◆ Work order: Every record below must come back exactly as written, with the images dropped.

◆ Listed entries:
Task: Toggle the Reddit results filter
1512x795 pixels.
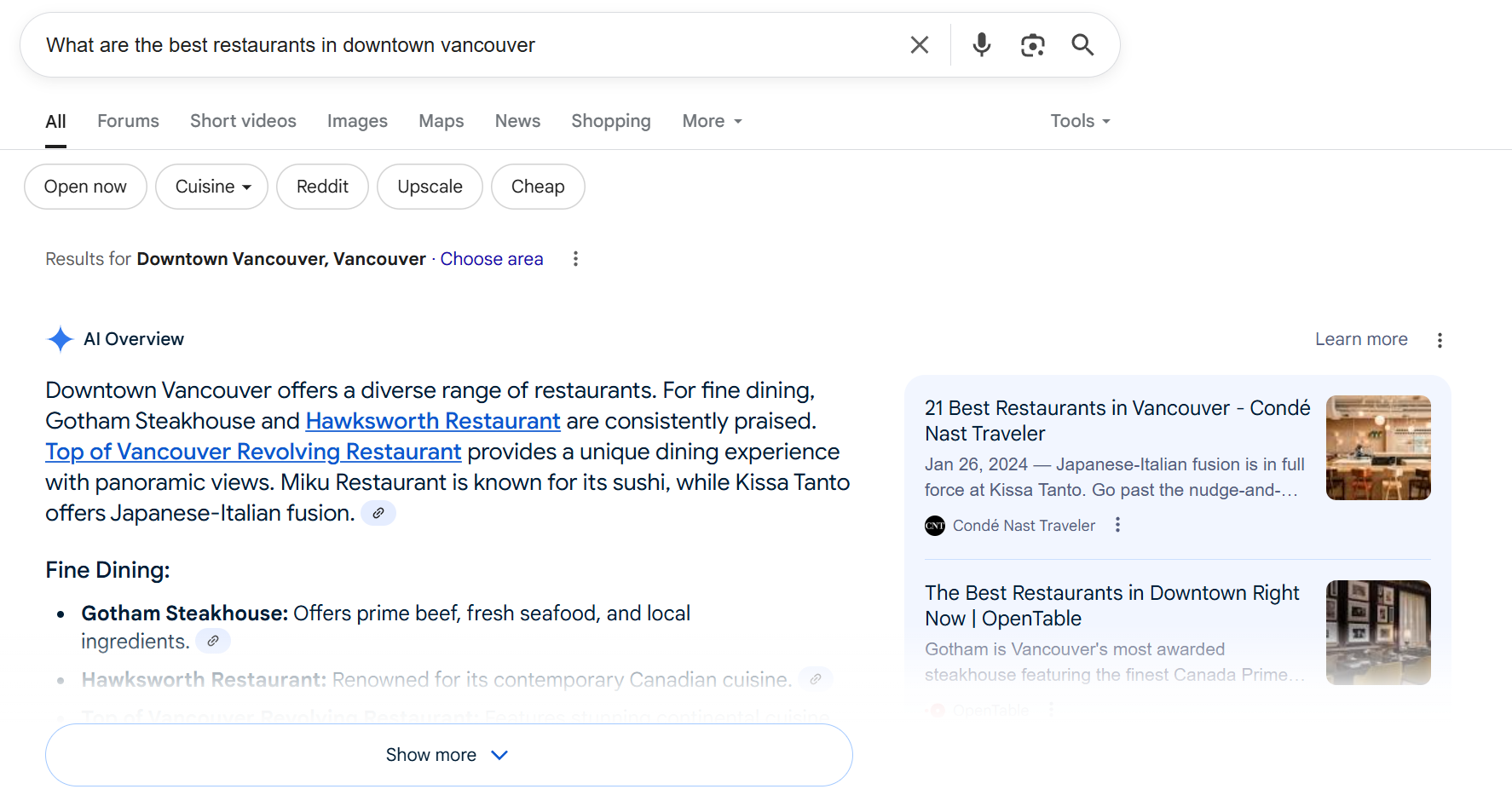Action: coord(322,186)
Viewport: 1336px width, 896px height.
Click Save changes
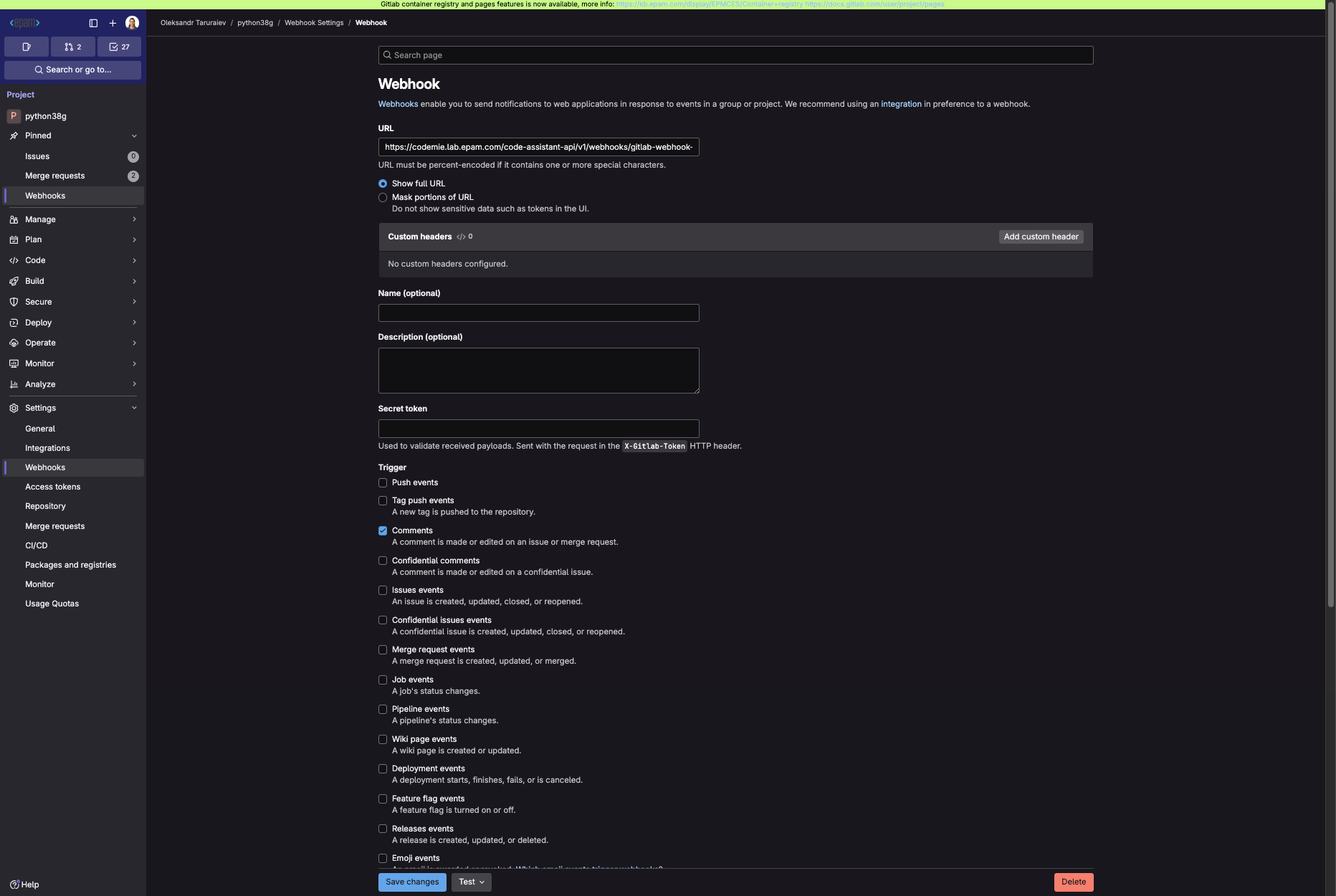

◆ Answer to the exercise:
Task: Toggle the Reddit results filter
1512x795 pixels.
Action: coord(322,186)
Viewport: 1336px width, 896px height.
Click Save changes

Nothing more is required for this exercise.